Collected data entries:
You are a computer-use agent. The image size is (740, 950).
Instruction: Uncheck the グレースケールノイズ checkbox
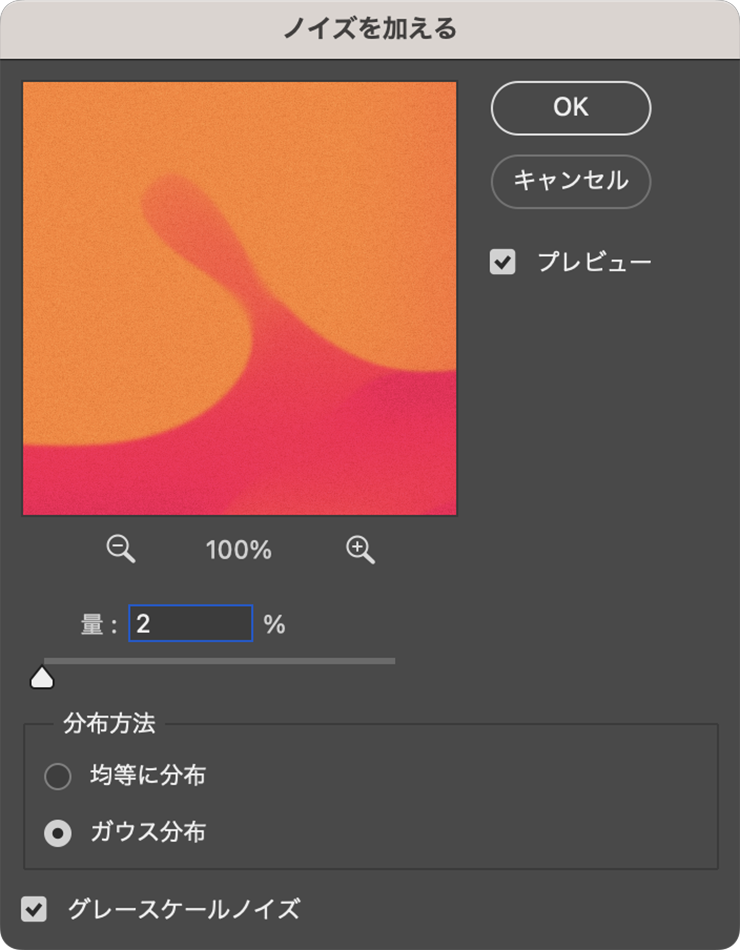pyautogui.click(x=35, y=909)
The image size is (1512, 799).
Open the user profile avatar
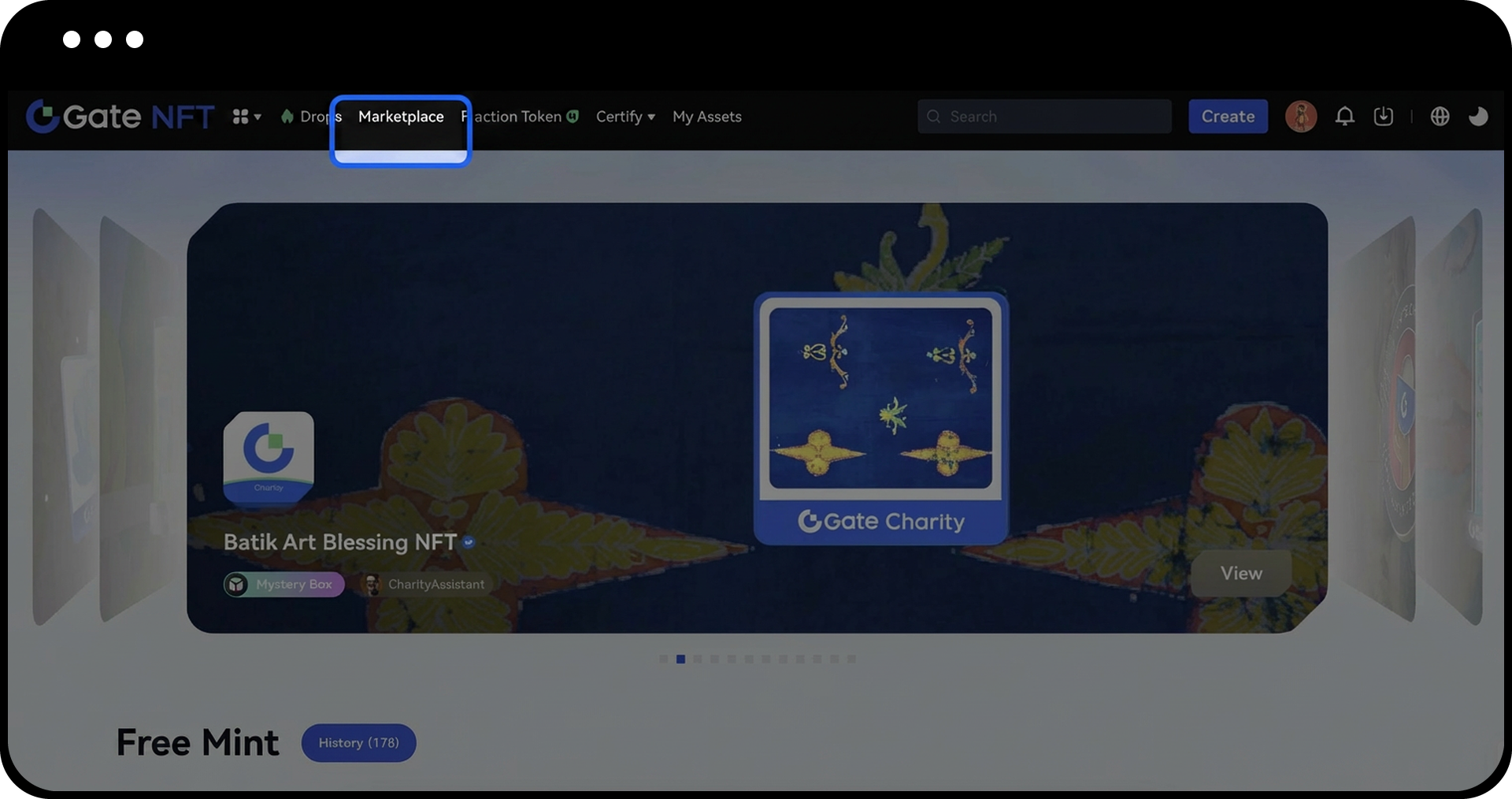1300,117
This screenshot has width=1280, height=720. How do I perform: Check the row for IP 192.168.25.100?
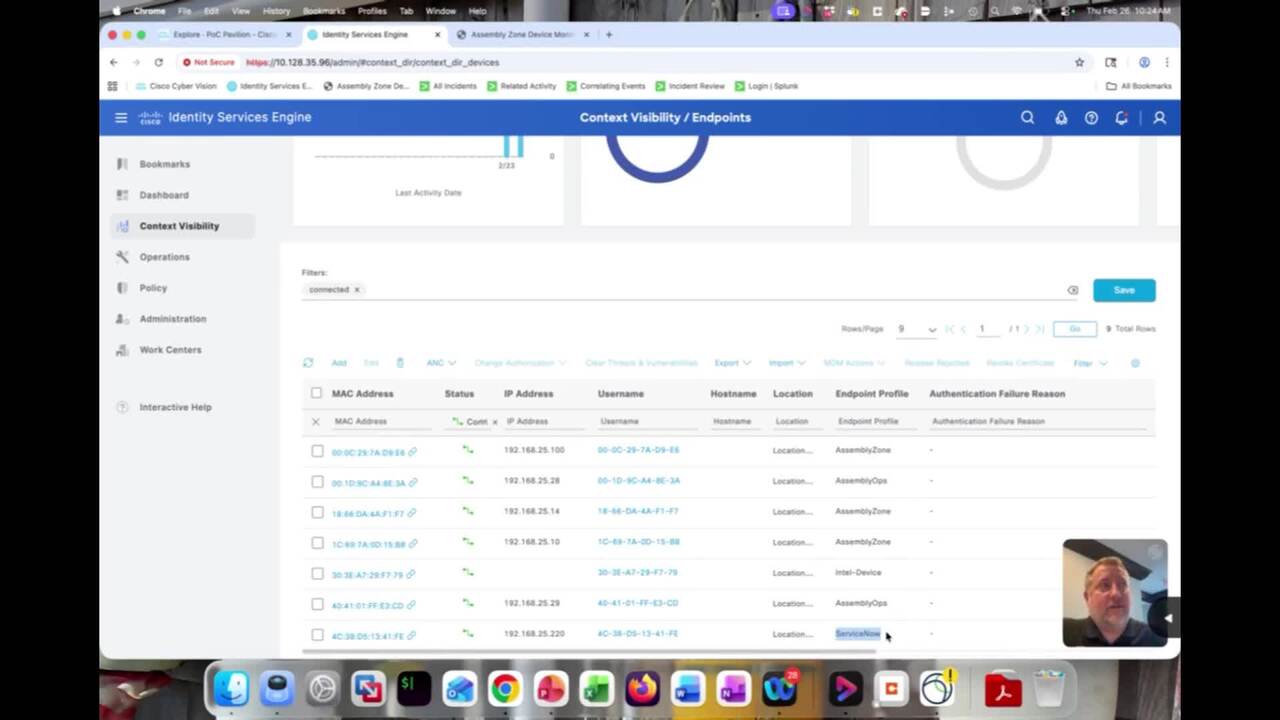click(317, 451)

Task directions: Could you reproduce every entry exactly, leaving out the pictures?

Output of the task:
You are a computer-use agent. The image size is (740, 950).
Instruction: Uncheck the グレースケールノイズ checkbox
pyautogui.click(x=35, y=909)
The image size is (1512, 799).
Open the user profile avatar
1300,117
This screenshot has width=1280, height=720. How do I perform: Check the row for IP 192.168.25.100?
click(317, 451)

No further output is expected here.